The hint that VAG gives is that it has something to do with a common multimedia task. Try to figure it out.

Posted in General | 4 Comments »

## 4 Responses

1. john_doe Says:

It calculates the offset in a 320*200 buffer of the given x,y coodinate.
di = bx * 320 + dx
Since bx can only be in the range of 0..199 (i.e. only bl) the code uses this to its advantage.

2. Reimar Says:

Though I must admit it was a bit unfair not to tell us if it was AT&T or Intel syntax, that always costs me an extra scratching-my-head moment :-)
I wonder for what CPU that was written though, 286? Because IIRC “shr di, 2” would have been possible and faster from 386 on…

3. Multimedia Mike Says:

Reimar: You should usually be able to sort out the syntax ordering by looking for an immediate value, as in the “shr” instruction, since it would be pretty useless to shift an immediate value.

I’m confused by those sequential shifts as well. I can only assume it was some pipeline optimization measure. Except that this code may have predated such considerations.

4. VAG Says:

john_doe: Correct.
Reimar: This should be pretty obvious. Though, AT&T syntax use % and \$ symbols to indicate registers/constants.

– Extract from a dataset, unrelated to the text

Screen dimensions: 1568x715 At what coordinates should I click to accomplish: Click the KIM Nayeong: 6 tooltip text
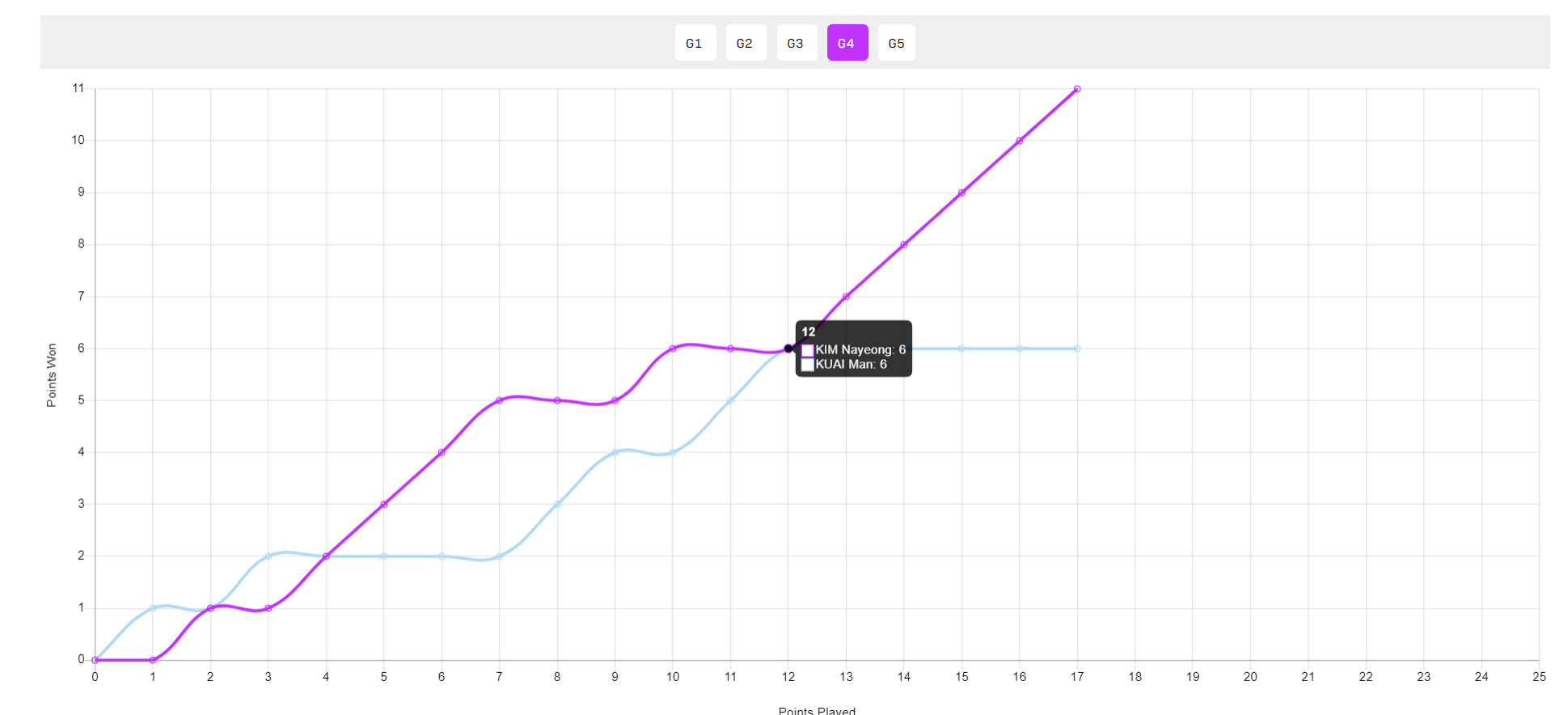tap(860, 350)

Anyway. Yes, it’s a legacy 286 code. Just an explanation how it works.
Generally, we can express 320 in power-of-two values as 256 + 64. Multiply by 256 can be performed by shifting value left 8 times, by 64 as shifting left 6 times. However, instead of straight multiply by 64 we can reuse multiplication by 256 and divide it by 4 – shift right two times. xchg basically acts as shl bx, 8 in this sample (as bh is always zero). That’s how it works. No ideas if it’s really faster than direct table lookup. :)